Eppure, credo ancora nello straordinario processo delle alleanze positive, quelle che generano benessere, energia, cambiamento a partire da sé: quella straordinaria consapevolezza della ribellione che ha creato le precondizioni perché tutte avessimo pari diritti e opportunità. Le alleanze di fiducia tra le donne costituiscono le barricate verso un mondo che le ignora a partire dai loro corpi, oggetto ancora di bottino, di stupro e di annientamento. Sono le nostre alleanze che ci salveranno, le alleanze che caratterizzano e promuovono le relazioni orizzontali, il nostro esserci con “la massima autorità e il minimo potere”, come da più di 50 anni ci ricorda Hannah Arendt. Buona alleanza sorelle!

Quali sono i dati del Centro Antiviolenza di Martina Franca del 2020?

Nell’ambito territoriale di martina Franca –Crispiano hanno fatto accesso nel 2020, n. 51 donne.

Il 69,9% delle donne si rivolge spontaneamente al CAV; nella parte restante, 30,1% dei casi, l’invio è fatto da parte di altri servizi, in particolare i Servizi Sociali (24%) e le Forze dell’Ordine (11%)., la percentuale più alta di accesso spontaneo (75,5%). nell’89,8% dei casi le donne sono di nazionalità italiana. Così come rilevato in tutte le annualità precedenti,  la violenza sulle donne risulta trasversale alle fasce di età, ai titoli di studio e alla condizione lavorativa, con incidenze superiori in età compresa fra i 30 e 49 anni (58,4%).

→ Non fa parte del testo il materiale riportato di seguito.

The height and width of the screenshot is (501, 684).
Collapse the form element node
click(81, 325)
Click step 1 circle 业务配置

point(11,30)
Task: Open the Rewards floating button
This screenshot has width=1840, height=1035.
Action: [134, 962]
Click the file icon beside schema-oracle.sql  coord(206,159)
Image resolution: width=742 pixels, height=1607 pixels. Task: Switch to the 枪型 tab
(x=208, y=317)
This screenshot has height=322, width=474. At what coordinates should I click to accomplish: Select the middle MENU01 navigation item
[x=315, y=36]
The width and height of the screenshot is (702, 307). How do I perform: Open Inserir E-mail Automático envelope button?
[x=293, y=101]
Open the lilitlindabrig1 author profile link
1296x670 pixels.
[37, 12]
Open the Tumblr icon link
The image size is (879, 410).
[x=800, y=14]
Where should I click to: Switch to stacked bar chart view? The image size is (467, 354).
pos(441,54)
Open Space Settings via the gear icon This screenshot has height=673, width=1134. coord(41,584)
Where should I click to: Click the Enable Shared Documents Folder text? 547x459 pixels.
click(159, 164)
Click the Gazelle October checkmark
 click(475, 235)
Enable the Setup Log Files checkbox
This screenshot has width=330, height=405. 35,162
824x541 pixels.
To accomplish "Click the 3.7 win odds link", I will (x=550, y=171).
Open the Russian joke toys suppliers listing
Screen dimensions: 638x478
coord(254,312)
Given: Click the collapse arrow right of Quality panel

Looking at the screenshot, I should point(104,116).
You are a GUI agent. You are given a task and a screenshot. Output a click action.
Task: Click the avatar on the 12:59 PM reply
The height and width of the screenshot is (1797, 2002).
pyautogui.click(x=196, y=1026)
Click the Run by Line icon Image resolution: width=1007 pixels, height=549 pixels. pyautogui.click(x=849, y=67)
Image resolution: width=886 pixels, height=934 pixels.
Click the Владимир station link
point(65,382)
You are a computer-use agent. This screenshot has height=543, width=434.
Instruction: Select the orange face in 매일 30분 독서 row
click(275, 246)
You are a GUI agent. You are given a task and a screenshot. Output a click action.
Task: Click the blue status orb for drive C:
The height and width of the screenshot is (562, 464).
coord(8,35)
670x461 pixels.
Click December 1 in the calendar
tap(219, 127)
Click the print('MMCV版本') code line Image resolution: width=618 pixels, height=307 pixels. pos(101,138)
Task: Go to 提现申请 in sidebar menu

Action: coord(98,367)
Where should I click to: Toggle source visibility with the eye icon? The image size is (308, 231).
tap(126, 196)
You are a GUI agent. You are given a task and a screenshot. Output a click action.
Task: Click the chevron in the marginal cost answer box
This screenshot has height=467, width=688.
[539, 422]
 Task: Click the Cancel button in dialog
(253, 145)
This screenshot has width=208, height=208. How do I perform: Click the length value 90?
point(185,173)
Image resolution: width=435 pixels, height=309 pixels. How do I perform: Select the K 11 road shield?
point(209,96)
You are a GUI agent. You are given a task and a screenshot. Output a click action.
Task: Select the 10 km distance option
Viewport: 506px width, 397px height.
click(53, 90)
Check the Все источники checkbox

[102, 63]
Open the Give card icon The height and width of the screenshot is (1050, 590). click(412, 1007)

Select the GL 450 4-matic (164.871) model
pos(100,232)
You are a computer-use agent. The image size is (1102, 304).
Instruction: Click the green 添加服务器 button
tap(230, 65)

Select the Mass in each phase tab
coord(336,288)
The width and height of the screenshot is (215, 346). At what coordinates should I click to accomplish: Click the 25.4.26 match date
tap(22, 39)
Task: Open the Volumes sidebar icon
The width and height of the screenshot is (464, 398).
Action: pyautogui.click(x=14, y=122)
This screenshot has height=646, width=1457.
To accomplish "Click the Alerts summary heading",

Le donne pugliesi più esposte alla violenza risultano essere le coniugate (44,6%), seguono le donne nubili (26,2%) e le donne separate/divorziate (21%).

Il titolo di studio prevalente delle donne che si sono rivolte al CAV nel 2020 è la licenza di scuola media inferiore (38,5%); segue il diploma di scuola media superiore (38,7%). Le donne laureate sono il 14,6%

Solo il 27,6% di queste donne ha un’occupazione stabile (-6% rispetto al 2019) a fronte del 44,8% di donne senza occupazione (casalinghe e/o non occupate) e del 18,4% di donne con un’occupazione precaria e, quindi, con una fonte di reddito incerta.

Il 73,2% delle donne ha figli, di questi il 60,5% è minorenne

Nell’80,8% dei casi, infatti, gli autori della violenza sono prevalentemente il partner (includendo coniugi e conviventi) e l’ex partner.

Il “partner attuale” è l’autore di violenza nel 53,3% dei casi mentre gli “ex” continuano ad agire violenza, nonostante la chiusura del rapporto, nel 27,5% dei casi.

I familiari risultano autori della violenza per il 12% dei casi; i datori di lavoro/colleghi/conoscenti per il 5,8%; gli sconosciuti per l’1,2% .

Solo il 35 % ha sporto denuncia, percentuale in discesa rispetto allo scorso anno.  Solo per il 14%dei casi vi è una presa in carico integrata dei servizi.

Invece meriterebbe senza dubbio un approfondimento il dato del 19,9% di donne che hanno “rinunciato al servizio”. In questa percentuale di donne che si sono allontanate dal CAV rinunciando al servizio, il 54,7% ha fatto rientro nel nucleo maltrattante.